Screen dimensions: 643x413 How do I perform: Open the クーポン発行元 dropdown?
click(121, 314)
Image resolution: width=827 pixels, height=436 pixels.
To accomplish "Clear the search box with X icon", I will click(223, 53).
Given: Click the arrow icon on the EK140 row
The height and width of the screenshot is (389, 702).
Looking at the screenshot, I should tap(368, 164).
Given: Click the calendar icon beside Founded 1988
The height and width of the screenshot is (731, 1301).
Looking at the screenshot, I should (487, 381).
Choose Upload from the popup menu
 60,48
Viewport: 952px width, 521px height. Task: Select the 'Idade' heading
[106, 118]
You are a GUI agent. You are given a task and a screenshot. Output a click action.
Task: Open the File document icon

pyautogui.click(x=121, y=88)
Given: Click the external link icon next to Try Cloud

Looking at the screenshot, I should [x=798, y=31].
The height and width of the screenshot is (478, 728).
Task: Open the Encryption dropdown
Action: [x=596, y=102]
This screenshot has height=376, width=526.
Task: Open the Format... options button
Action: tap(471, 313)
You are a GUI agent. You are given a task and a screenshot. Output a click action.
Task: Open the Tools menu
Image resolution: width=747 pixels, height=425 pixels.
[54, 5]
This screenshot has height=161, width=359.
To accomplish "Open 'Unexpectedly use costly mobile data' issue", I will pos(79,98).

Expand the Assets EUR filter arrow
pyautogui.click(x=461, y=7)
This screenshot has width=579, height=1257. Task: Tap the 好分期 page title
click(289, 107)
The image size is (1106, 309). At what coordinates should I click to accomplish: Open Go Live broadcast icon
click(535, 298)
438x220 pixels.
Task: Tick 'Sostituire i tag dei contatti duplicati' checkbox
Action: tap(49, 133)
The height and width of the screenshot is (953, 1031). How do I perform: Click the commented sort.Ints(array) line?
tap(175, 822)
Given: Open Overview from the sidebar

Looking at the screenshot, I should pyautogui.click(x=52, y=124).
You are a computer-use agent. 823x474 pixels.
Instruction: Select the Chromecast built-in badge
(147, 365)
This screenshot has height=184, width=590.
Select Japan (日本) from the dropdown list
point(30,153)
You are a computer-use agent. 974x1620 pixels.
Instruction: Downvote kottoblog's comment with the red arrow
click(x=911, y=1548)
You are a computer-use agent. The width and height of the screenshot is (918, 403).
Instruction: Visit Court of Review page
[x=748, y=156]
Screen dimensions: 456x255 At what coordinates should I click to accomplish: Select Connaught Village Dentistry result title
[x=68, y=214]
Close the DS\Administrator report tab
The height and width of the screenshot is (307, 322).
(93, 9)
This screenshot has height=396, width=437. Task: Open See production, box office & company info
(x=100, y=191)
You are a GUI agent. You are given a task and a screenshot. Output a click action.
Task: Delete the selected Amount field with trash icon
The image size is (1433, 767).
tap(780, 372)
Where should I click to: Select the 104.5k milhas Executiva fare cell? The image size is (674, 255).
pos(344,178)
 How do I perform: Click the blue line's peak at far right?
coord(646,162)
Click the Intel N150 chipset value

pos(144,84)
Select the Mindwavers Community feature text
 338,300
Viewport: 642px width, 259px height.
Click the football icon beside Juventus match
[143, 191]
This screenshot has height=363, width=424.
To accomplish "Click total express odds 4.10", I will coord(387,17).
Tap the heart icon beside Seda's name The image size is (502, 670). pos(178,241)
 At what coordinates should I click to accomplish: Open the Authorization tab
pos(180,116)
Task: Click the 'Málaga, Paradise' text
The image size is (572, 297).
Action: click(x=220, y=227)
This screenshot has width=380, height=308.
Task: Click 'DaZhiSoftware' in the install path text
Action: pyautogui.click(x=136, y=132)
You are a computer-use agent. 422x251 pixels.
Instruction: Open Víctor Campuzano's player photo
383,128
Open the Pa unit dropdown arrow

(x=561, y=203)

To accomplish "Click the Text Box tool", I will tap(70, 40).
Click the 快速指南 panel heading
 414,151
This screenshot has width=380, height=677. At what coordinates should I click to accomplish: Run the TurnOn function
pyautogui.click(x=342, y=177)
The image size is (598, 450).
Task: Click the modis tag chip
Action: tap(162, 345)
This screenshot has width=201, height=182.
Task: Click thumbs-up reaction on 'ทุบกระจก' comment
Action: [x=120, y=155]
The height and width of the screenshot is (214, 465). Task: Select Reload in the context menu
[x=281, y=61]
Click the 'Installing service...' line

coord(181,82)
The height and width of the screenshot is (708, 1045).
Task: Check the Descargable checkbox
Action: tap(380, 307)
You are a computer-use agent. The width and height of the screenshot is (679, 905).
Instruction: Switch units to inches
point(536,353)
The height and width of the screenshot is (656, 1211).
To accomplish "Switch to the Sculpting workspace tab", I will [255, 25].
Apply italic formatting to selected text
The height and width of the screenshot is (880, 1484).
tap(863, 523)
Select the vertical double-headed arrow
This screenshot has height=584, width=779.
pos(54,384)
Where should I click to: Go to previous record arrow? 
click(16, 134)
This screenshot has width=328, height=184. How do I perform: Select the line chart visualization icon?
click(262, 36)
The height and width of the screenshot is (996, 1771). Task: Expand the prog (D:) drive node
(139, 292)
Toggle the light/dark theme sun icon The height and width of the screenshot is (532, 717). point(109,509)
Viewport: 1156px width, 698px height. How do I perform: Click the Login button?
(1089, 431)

----------------------------------------

Exercise aim:
Search the data for the string "selected" and copy out every line where it is found.

Response:
Task: Delete the selected Amount field with trash icon
Apply italic formatting to selected text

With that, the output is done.